Where the Bank of England places its faith...

It is impossible to read the latest Inflation Report from the Bank of England, published yesterday, without encountering its optimism, or at least hope, in the Funding for Lending Scheme (FLS), launched last month.

The FLS was launched jointly by the government and the Bank.  The aim of the FLS is to "provide strong incentives for banks, building societies and related specialist lenders to expand lending to UK households and companies".  Banks place collateral with the Bank of England which lends them UK Treasury bills for up to four years for a fee.  These bills can then be used to borrow money from the market at close to the Bank rate.  Banks can borrow up to 5% of their current loans to households and companies as well as any net expansion of their lending to the UK real economy up to the end of 2013.  Five percent of the current UK banking loan stock is £80bn.  The fee charged depends on whether banks maintain/increase or decrease their net lending.

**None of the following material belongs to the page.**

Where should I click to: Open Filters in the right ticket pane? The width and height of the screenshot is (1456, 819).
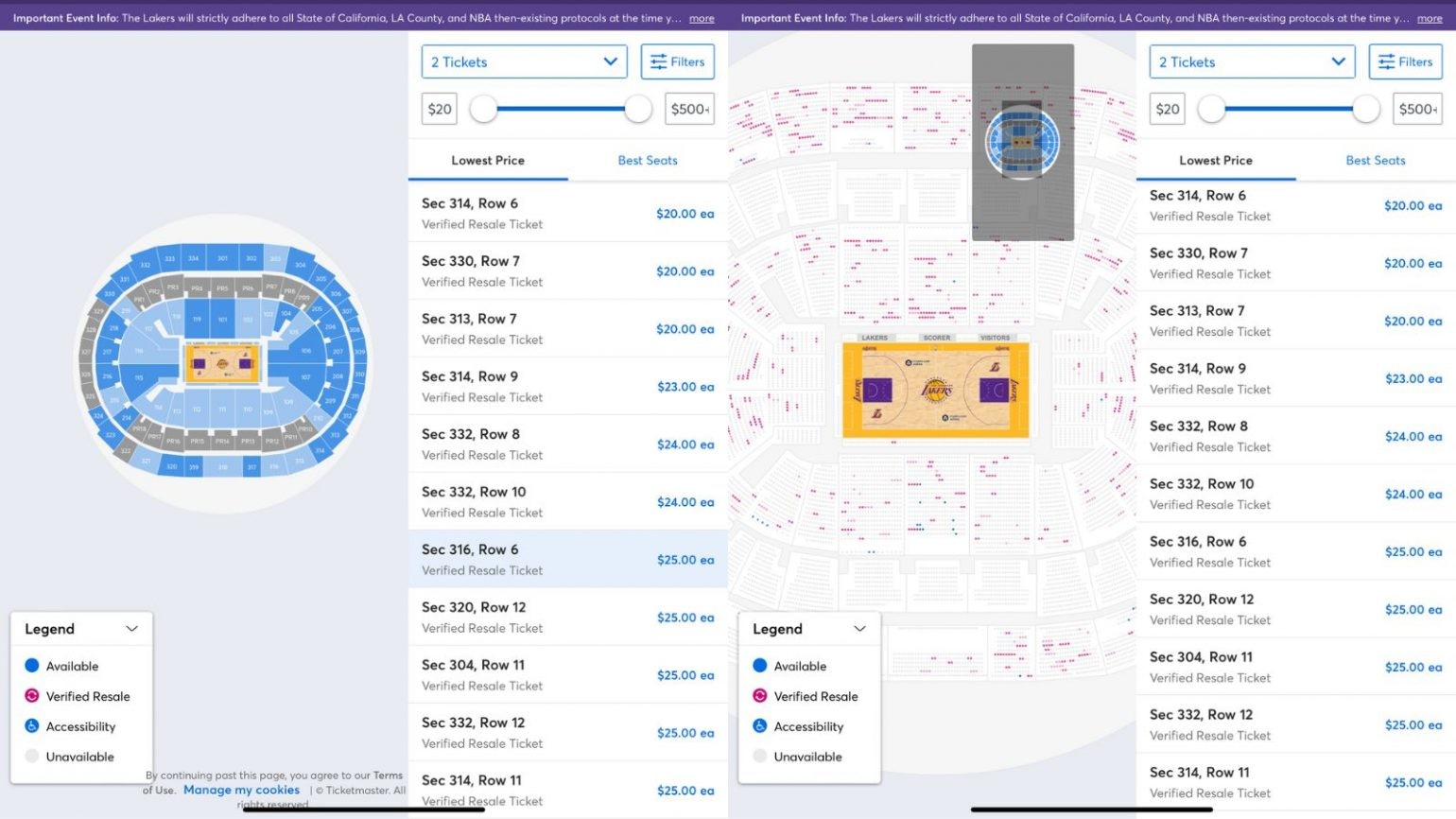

The FLS should reduce funding costs for banks, which should reduce borrowing costs to households and businesses and/or increase lending.  This makes a big assumption that banks don't just boost their own profits and capital ratios (which, by the way, regulators are encouraging them to do).

The Bank had estimated that UK bank lending "was more likely to decrease than increase over the coming 18 months".  However it now believes the FLS will prevent that outcome.  So even the downgraded GDP forecasts in the Inflation Report rely on this new and belated funding scheme being successful.